Le premier scénario est celui de la poursuite d’un « resserrement synchronisé mondial ». La BCE relève à nouveau ses taux avant septembre, la Fed maintient ses taux tout en restant fauconne, et la Banque du Japon poursuit sa normalisation. Dans ce cas, le dollar reste fort, le rendement du Treasury à 10 ans pourrait atteindre 4,6 %–4,7 %, et la forte corrélation positive entre Bitcoin et actions entraînera une contraction continue de l’appétit pour le risque, exerçant une pression baissière sur les valorisations crypto.

Le second scénario est celui où la « divergence des politiques » devient la norme. La BCE interrompt ses hausses de taux en raison de la faiblesse de la croissance, la Fed s’abstient de baisser ses taux mais le président Walsh réduit la forward guidance, ce qui brouille les anticipations de marché. Dans ce cas, la principale incertitude pour le marché crypto ne réside plus dans le niveau absolu des taux, mais dans l’incertitude des anticipations. L’augmentation de la volatilité des anticipations pèsera structurellement sur la volonté de conserver des positions.

Conclusion

Le 11 juin 2026, le moment où la BCE a enclenché la hausse des taux a marqué non seulement un tournant dans la politique monétaire de la zone euro, mais aussi un signal clair envoyé aux marchés mondiaux : le cycle de baisse des taux entamé il y a près de deux ans est terminé.
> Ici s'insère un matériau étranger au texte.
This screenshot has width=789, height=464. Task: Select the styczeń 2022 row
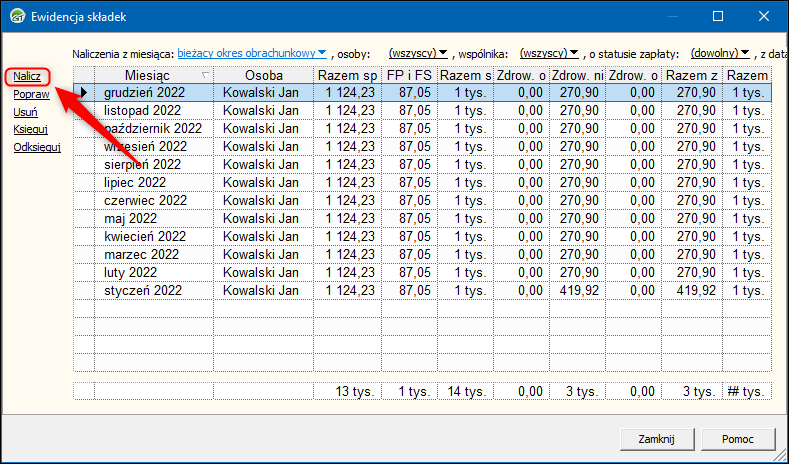[142, 290]
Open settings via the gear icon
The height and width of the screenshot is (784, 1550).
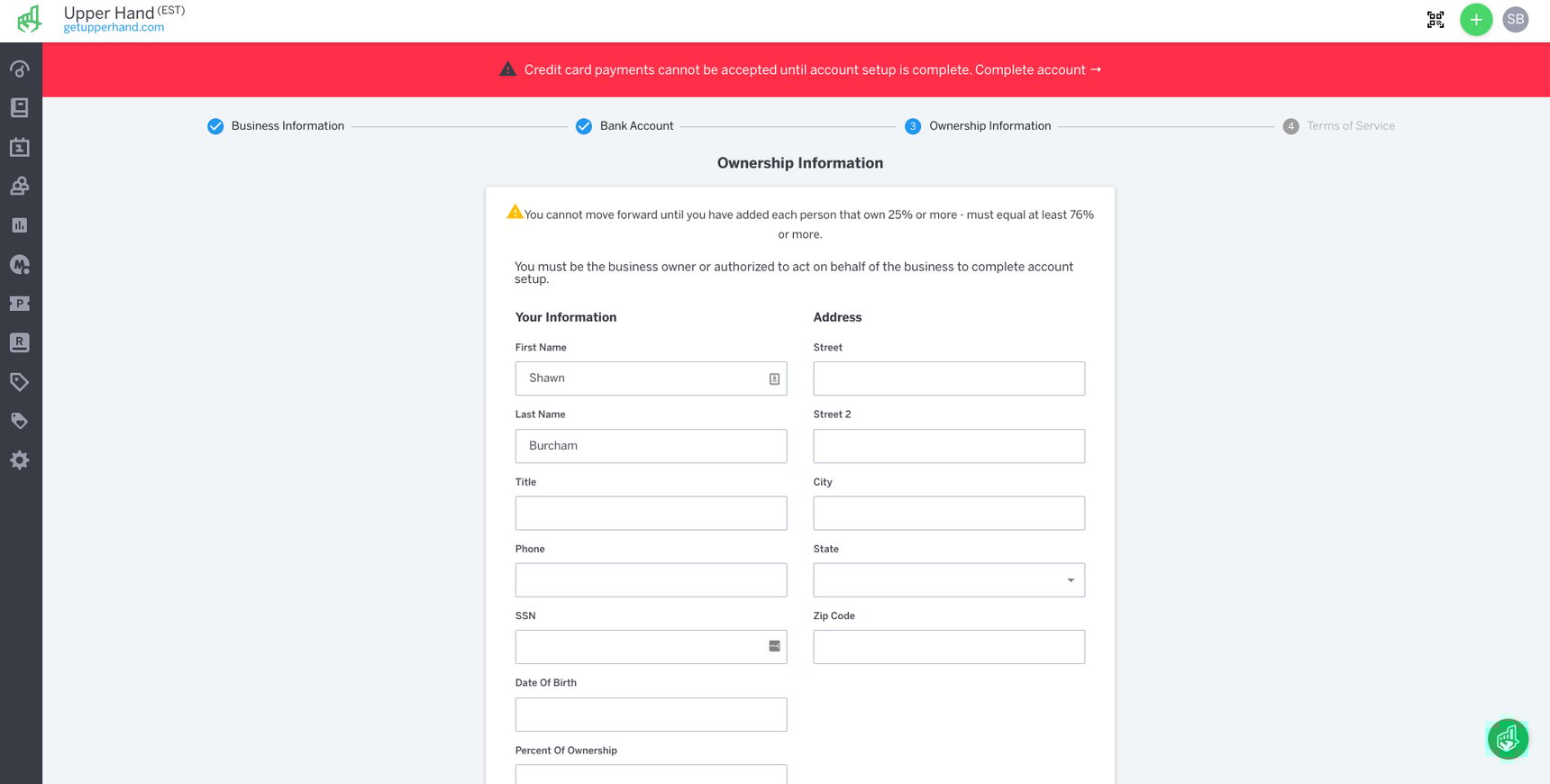(x=19, y=460)
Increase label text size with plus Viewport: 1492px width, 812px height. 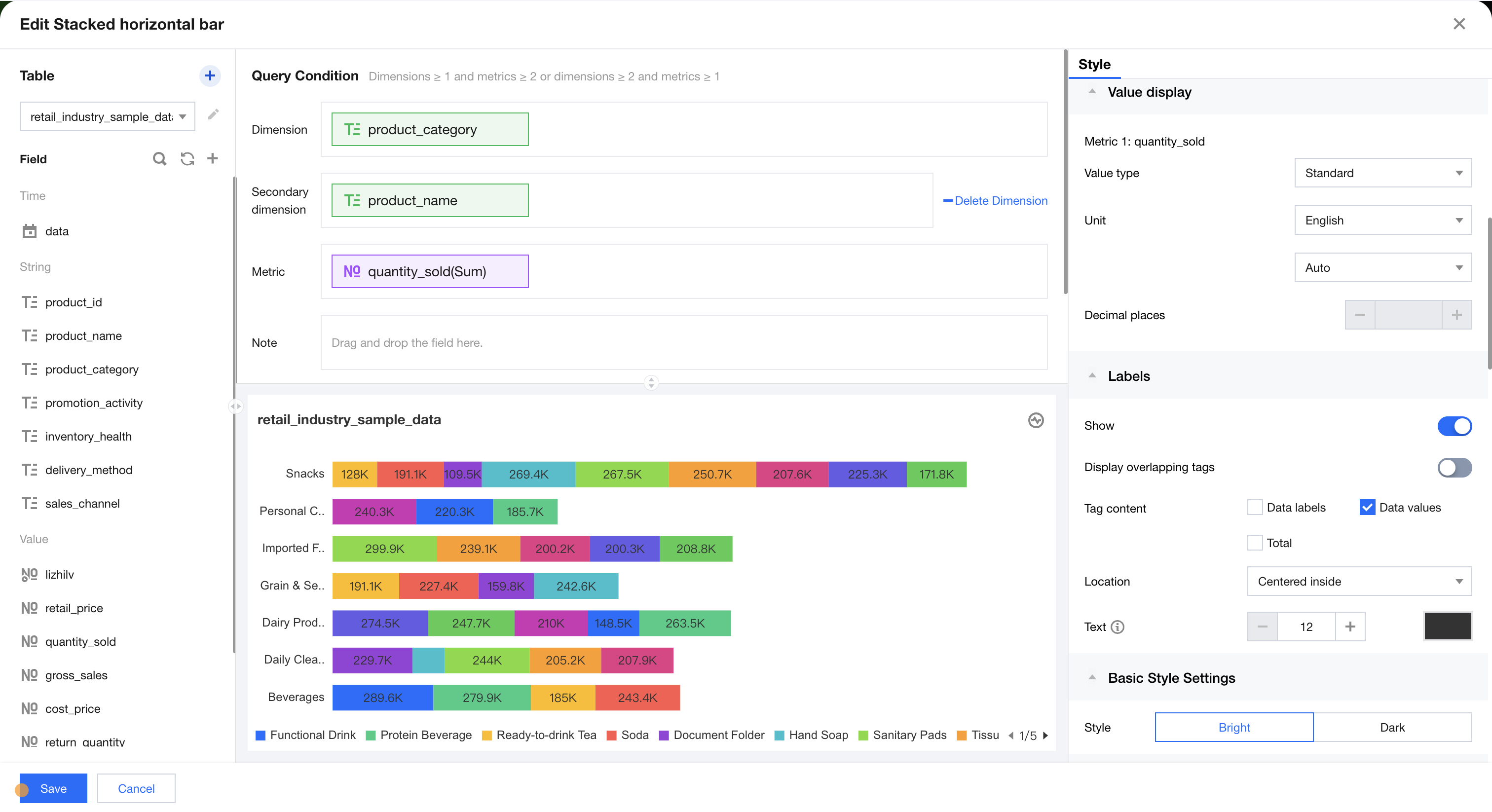[x=1350, y=627]
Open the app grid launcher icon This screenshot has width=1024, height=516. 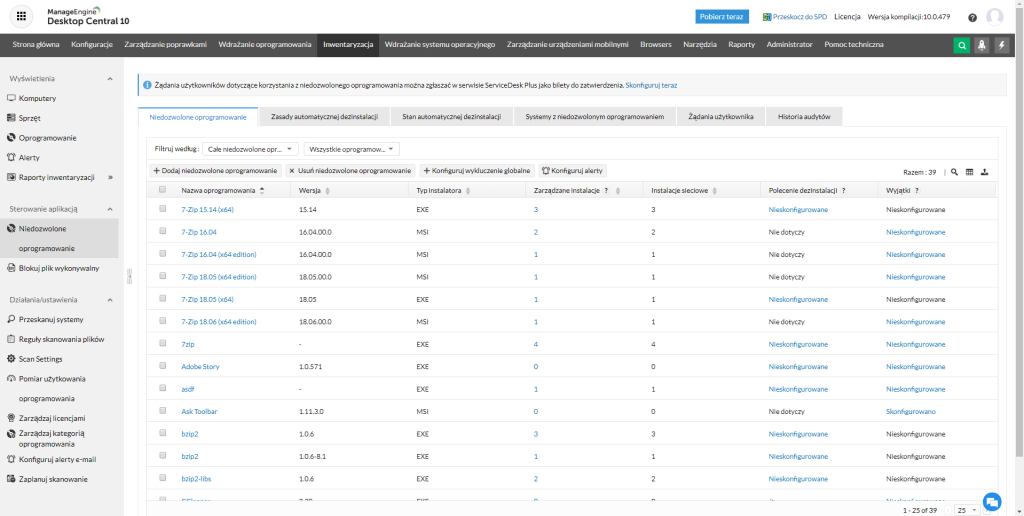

Avec la Fed refusant d’abaisser ses taux et les banques centrales resserrant leur politique à l’unisson, le marché crypto fait face non seulement à une contraction de la liquidité, mais à une triple résonance : hausse des taux, renforcement du dollar et recomposition des anticipations. Pour les acteurs du marché crypto, comprendre la logique de transmission des taux, surveiller les évolutions marginales du dollar et des rendements du Treasury américain, et évaluer avec prudence leur exposition au risque pourraient devenir les compétences de survie les plus cruciales pour le second semestre 2026.